TASK REQUIREMENTS
Rewrite the records below, switching "Identify the location of" to "Give the location of" everywhere it occurs and leaving the rest as is.

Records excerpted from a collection
****************

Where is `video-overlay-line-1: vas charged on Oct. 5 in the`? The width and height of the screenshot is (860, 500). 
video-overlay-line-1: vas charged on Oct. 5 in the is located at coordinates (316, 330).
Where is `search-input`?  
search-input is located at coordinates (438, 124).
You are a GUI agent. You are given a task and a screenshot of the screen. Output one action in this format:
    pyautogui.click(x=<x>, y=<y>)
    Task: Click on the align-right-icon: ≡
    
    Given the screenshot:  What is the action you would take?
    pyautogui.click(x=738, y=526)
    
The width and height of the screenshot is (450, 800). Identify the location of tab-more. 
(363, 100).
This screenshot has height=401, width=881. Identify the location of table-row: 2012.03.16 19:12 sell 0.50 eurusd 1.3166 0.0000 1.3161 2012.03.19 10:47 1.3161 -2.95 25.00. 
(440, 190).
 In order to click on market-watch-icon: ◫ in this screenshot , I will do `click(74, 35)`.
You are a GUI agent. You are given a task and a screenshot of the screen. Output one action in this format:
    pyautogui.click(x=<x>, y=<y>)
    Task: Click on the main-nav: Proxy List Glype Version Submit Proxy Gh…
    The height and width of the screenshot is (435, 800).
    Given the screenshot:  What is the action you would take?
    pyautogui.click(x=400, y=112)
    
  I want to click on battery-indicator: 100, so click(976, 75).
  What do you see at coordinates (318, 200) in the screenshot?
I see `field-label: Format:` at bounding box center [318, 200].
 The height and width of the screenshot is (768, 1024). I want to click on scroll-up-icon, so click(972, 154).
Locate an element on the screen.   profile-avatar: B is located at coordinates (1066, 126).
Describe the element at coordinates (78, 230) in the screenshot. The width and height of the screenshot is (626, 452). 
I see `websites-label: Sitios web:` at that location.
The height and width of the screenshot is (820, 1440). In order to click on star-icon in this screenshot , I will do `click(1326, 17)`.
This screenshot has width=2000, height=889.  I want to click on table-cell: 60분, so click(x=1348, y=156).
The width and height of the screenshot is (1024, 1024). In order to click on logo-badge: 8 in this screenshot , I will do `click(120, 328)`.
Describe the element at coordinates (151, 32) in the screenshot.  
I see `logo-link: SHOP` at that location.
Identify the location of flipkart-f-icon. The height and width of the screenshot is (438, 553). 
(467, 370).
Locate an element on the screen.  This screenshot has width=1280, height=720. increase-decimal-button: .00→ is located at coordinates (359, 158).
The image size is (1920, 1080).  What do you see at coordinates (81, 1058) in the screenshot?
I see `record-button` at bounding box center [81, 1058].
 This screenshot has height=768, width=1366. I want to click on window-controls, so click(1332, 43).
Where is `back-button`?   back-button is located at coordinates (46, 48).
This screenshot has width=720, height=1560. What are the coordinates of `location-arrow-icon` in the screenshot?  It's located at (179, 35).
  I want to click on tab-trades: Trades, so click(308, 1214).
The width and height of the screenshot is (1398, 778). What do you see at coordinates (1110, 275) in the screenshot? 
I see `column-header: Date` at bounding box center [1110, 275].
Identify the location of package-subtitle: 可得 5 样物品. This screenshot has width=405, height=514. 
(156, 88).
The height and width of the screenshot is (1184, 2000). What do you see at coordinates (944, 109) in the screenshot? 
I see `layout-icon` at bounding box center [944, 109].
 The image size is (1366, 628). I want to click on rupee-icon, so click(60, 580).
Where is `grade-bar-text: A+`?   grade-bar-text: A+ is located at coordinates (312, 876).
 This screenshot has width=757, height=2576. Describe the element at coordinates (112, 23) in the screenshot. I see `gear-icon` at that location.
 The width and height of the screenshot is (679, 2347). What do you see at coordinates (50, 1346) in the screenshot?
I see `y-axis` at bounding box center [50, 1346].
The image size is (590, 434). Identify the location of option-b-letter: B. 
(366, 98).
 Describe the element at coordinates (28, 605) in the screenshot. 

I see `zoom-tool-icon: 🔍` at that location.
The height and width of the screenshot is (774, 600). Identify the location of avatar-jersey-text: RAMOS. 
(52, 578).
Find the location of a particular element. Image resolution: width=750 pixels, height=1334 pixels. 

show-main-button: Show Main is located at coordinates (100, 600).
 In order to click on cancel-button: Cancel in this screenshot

****************

ANSWER SPACE
Where is `video-overlay-line-1: vas charged on Oct. 5 in the`? The width and height of the screenshot is (860, 500). 
video-overlay-line-1: vas charged on Oct. 5 in the is located at coordinates (316, 330).
Where is `search-input`?  
search-input is located at coordinates (438, 124).
You are a GUI agent. You are given a task and a screenshot of the screen. Output one action in this format:
    pyautogui.click(x=<x>, y=<y>)
    Task: Click on the align-right-icon: ≡
    
    Given the screenshot:  What is the action you would take?
    pyautogui.click(x=738, y=526)
    
The width and height of the screenshot is (450, 800). Give the location of tab-more. 
(363, 100).
This screenshot has height=401, width=881. Give the location of table-row: 2012.03.16 19:12 sell 0.50 eurusd 1.3166 0.0000 1.3161 2012.03.19 10:47 1.3161 -2.95 25.00. 
(440, 190).
 In order to click on market-watch-icon: ◫ in this screenshot , I will do `click(74, 35)`.
You are a GUI agent. You are given a task and a screenshot of the screen. Output one action in this format:
    pyautogui.click(x=<x>, y=<y>)
    Task: Click on the main-nav: Proxy List Glype Version Submit Proxy Gh…
    The height and width of the screenshot is (435, 800).
    Given the screenshot:  What is the action you would take?
    pyautogui.click(x=400, y=112)
    
  I want to click on battery-indicator: 100, so click(976, 75).
  What do you see at coordinates (318, 200) in the screenshot?
I see `field-label: Format:` at bounding box center [318, 200].
 The height and width of the screenshot is (768, 1024). I want to click on scroll-up-icon, so click(972, 154).
Locate an element on the screen.   profile-avatar: B is located at coordinates (1066, 126).
Describe the element at coordinates (78, 230) in the screenshot. The width and height of the screenshot is (626, 452). 
I see `websites-label: Sitios web:` at that location.
The height and width of the screenshot is (820, 1440). In order to click on star-icon in this screenshot , I will do `click(1326, 17)`.
This screenshot has width=2000, height=889.  I want to click on table-cell: 60분, so click(x=1348, y=156).
The width and height of the screenshot is (1024, 1024). In order to click on logo-badge: 8 in this screenshot , I will do `click(120, 328)`.
Describe the element at coordinates (151, 32) in the screenshot.  
I see `logo-link: SHOP` at that location.
Give the location of flipkart-f-icon. The height and width of the screenshot is (438, 553). 
(467, 370).
Locate an element on the screen.  This screenshot has width=1280, height=720. increase-decimal-button: .00→ is located at coordinates (359, 158).
The image size is (1920, 1080).  What do you see at coordinates (81, 1058) in the screenshot?
I see `record-button` at bounding box center [81, 1058].
 This screenshot has height=768, width=1366. I want to click on window-controls, so click(1332, 43).
Where is `back-button`?   back-button is located at coordinates (46, 48).
This screenshot has width=720, height=1560. What are the coordinates of `location-arrow-icon` in the screenshot?  It's located at (179, 35).
  I want to click on tab-trades: Trades, so click(308, 1214).
The width and height of the screenshot is (1398, 778). What do you see at coordinates (1110, 275) in the screenshot? 
I see `column-header: Date` at bounding box center [1110, 275].
Give the location of package-subtitle: 可得 5 样物品. This screenshot has width=405, height=514. 
(156, 88).
The height and width of the screenshot is (1184, 2000). What do you see at coordinates (944, 109) in the screenshot? 
I see `layout-icon` at bounding box center [944, 109].
 The image size is (1366, 628). I want to click on rupee-icon, so click(60, 580).
Where is `grade-bar-text: A+`?   grade-bar-text: A+ is located at coordinates (312, 876).
 This screenshot has width=757, height=2576. Describe the element at coordinates (112, 23) in the screenshot. I see `gear-icon` at that location.
 The width and height of the screenshot is (679, 2347). What do you see at coordinates (50, 1346) in the screenshot?
I see `y-axis` at bounding box center [50, 1346].
The image size is (590, 434). Give the location of option-b-letter: B. 
(366, 98).
 Describe the element at coordinates (28, 605) in the screenshot. 

I see `zoom-tool-icon: 🔍` at that location.
The height and width of the screenshot is (774, 600). Give the location of avatar-jersey-text: RAMOS. 
(52, 578).
Find the location of a particular element. Image resolution: width=750 pixels, height=1334 pixels. 

show-main-button: Show Main is located at coordinates (100, 600).
 In order to click on cancel-button: Cancel in this screenshot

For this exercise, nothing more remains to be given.